AgentSkillsCN

rlm-test-suite

测试并评估 fleet-rlm RLM 工作流。当您运行集成测试、基准测试、回归测试,评估 RLM 性能,或验证 Modal 沙盒的连接性时,可启用此技能。

SKILL.md
--- frontmatter
name: rlm-test-suite
description: Test and evaluate fleet-rlm RLM workflows. Use when running integration tests, benchmarks, regression tests, evaluating RLM performance, or validating Modal sandbox connectivity.

RLM Test Suite

Testing and evaluation for fleet-rlm.

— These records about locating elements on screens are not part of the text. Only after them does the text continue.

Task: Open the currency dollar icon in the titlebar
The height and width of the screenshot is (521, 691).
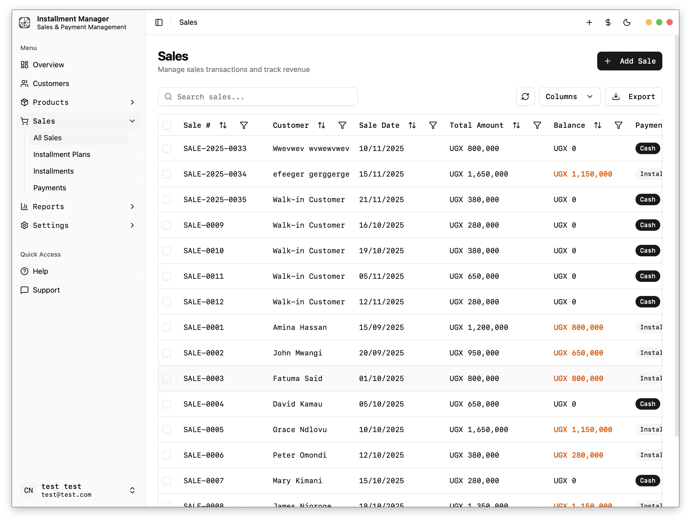Action: point(608,22)
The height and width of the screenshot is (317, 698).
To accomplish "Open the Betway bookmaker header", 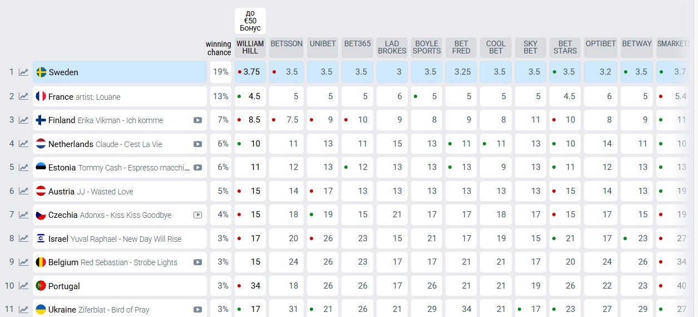I will (x=637, y=44).
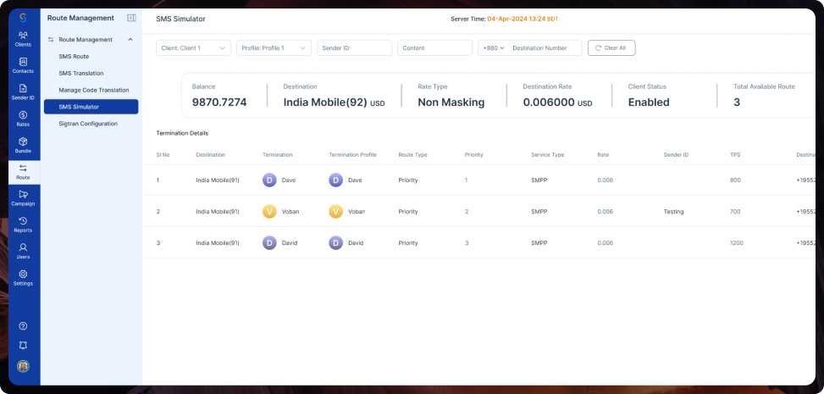Click the help question mark icon

pos(23,326)
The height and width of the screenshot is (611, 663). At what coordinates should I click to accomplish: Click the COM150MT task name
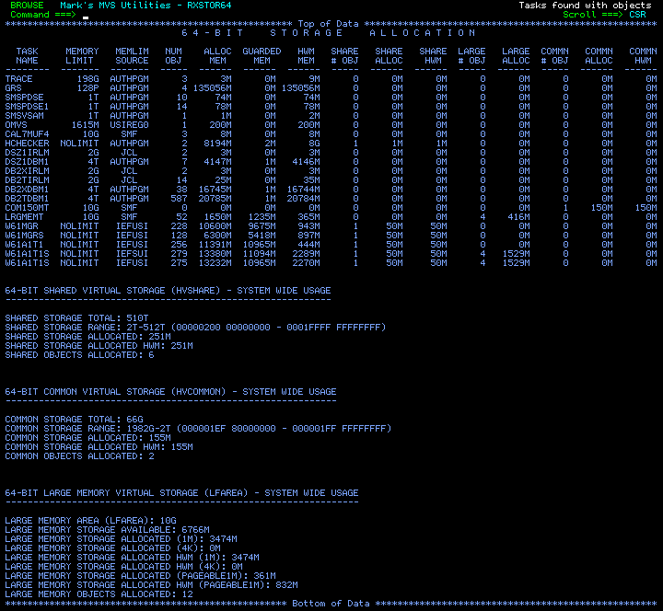(x=27, y=208)
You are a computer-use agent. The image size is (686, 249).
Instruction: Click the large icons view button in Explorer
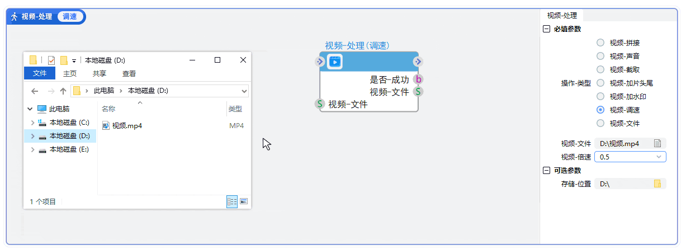pos(244,201)
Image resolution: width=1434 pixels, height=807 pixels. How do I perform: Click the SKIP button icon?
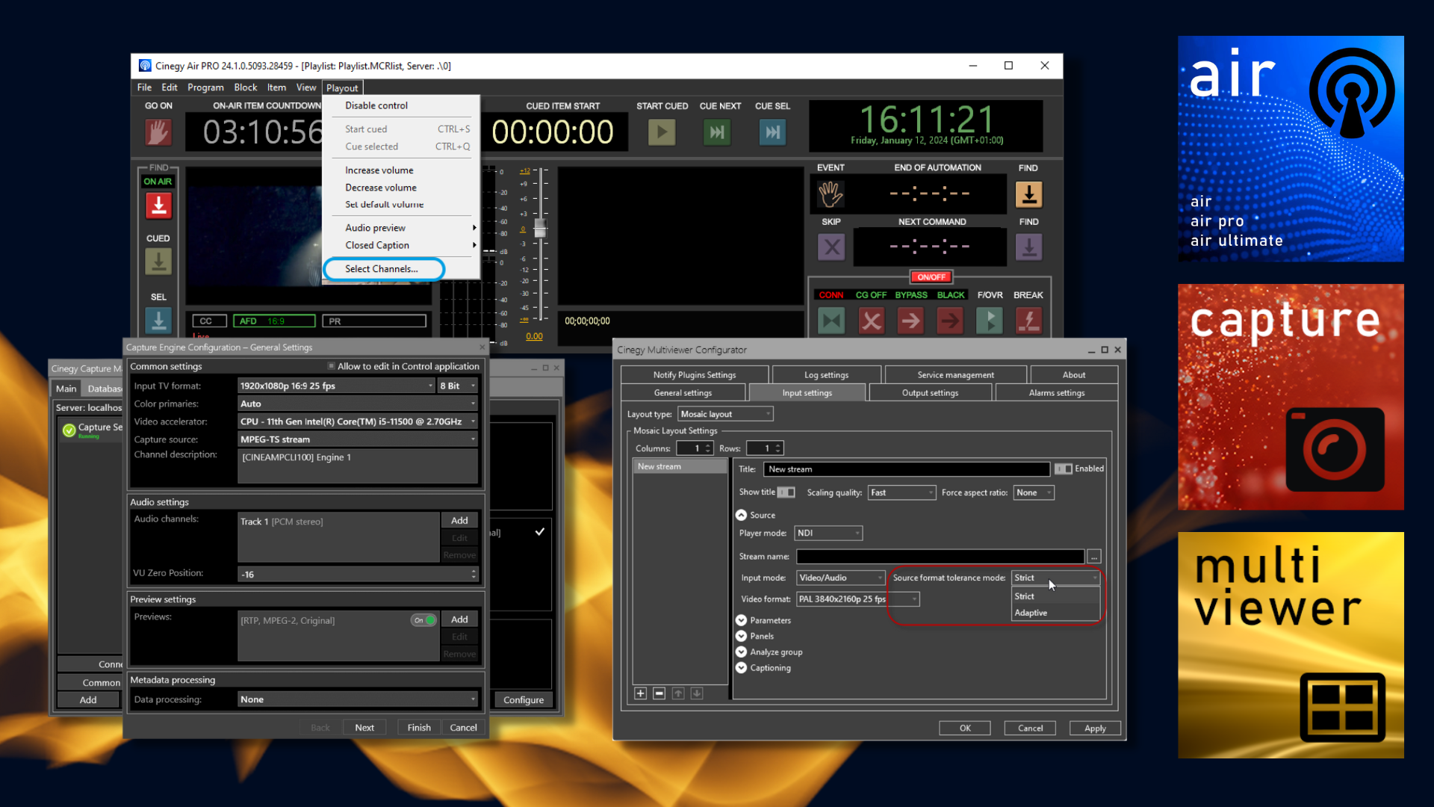click(x=831, y=247)
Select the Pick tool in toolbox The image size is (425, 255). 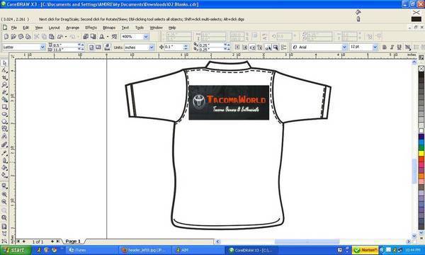(x=4, y=63)
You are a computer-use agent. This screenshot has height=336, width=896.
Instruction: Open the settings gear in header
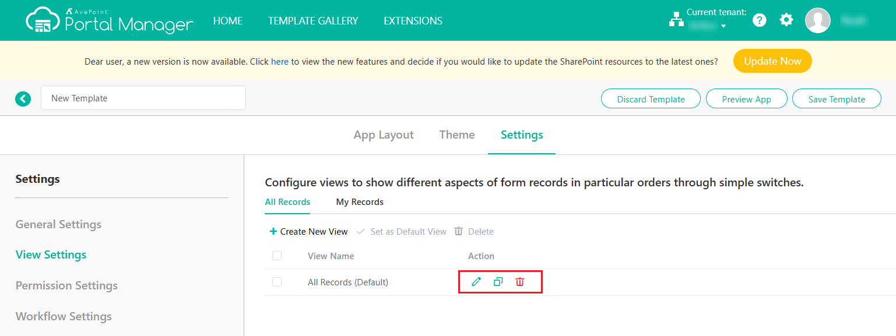pyautogui.click(x=786, y=20)
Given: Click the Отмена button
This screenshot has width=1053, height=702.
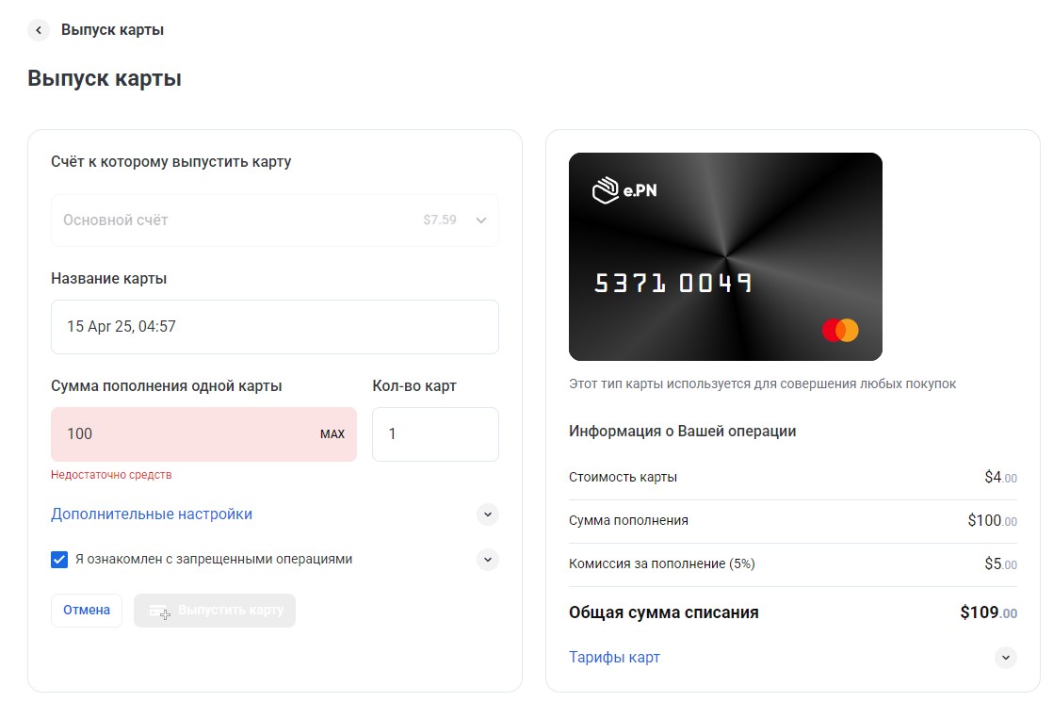Looking at the screenshot, I should click(87, 611).
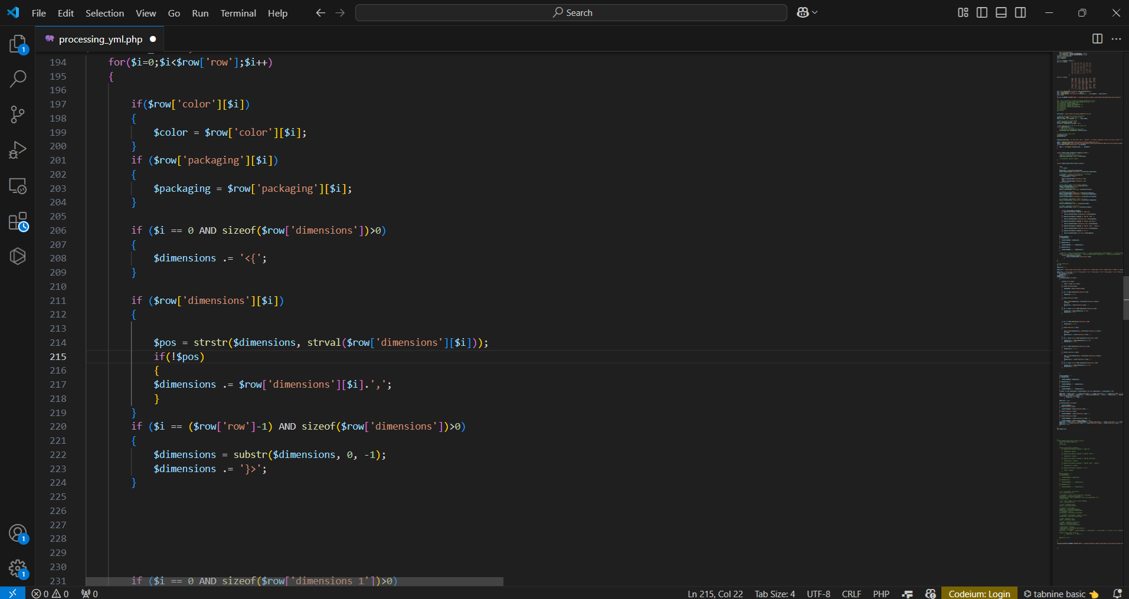Toggle the bottom panel layout button
The height and width of the screenshot is (599, 1129).
pos(1001,12)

Validates dspy.RLM + ModalInterpreter pipeline from sandbox connectivity to recursive execution.

Running Tests

All tests run via pytest from the repo root:

bash
# All tests (unit + mocked integration, no Modal credentials needed)
uv run pytest tests/ -v

# Specific test files
uv run pytest tests/test_rlm_integration.py -v    # Integration (mocked Modal)
uv run pytest tests/test_rlm_benchmarks.py -v      # Benchmarks (chunking throughput)
uv run pytest tests/test_rlm_regression.py -v       # Regression edge cases
uv run pytest tests/test_driver_protocol.py -v      # SUBMIT/tool-call protocol
uv run pytest tests/test_driver_helpers.py -v        # Sandbox helpers (peek, grep, etc.)

# Run by keyword
uv run pytest tests/ -k "benchmark" -v
uv run pytest tests/ -k "integration" -v

Test File Inventory

FileTestsWhat It Validates
test_chunking.pyChunking strategies (size, headers, timestamps, JSON)Pure functions, no mocks needed
test_cli_smoke.pyCLI help, command discovery, error handlingTyper interface
test_config.pyEnvironment loading, quoted values, fallback keysconfig.py
test_context_manager.py__enter__/__exit__ protocolModalInterpreter lifecycle
test_driver_helpers.pypeek, grep, chunk, buffers, volume helpersSandbox-side functions
test_driver_protocol.pySUBMIT mapping, tool call round-tripsJSON protocol
test_rlm_benchmarks.pyChunking throughput performancePerformance baselines
test_rlm_integration.pyEnd-to-end with mocked Modal sandboxFull pipeline
test_rlm_regression.pyEdge cases and error handlingRobustness
test_tools.pyRegex extraction, groups, flagstools.py
test_volume_support.pyVolume mount/persistence configVolume integration

Validate Modal Environment

Before running live (non-mocked) tests:

bash
# Check Modal credentials
uv run modal token set
uv run modal secret list          # Verify LITELLM secret exists

# Check specific secret key
uv run fleet-rlm check-secret
uv run fleet-rlm check-secret-key --key DSPY_LLM_API_KEY

# Verify sandbox connectivity
uv run python scripts/test_modal_connection.py

Writing New Tests

Integration Test Pattern

python
def test_feature(monkeypatch):
    """Test with mocked Modal sandbox."""
    # Mock Modal to avoid cloud dependency
    monkeypatch.setattr("fleet_rlm.interpreter.modal", mock_modal)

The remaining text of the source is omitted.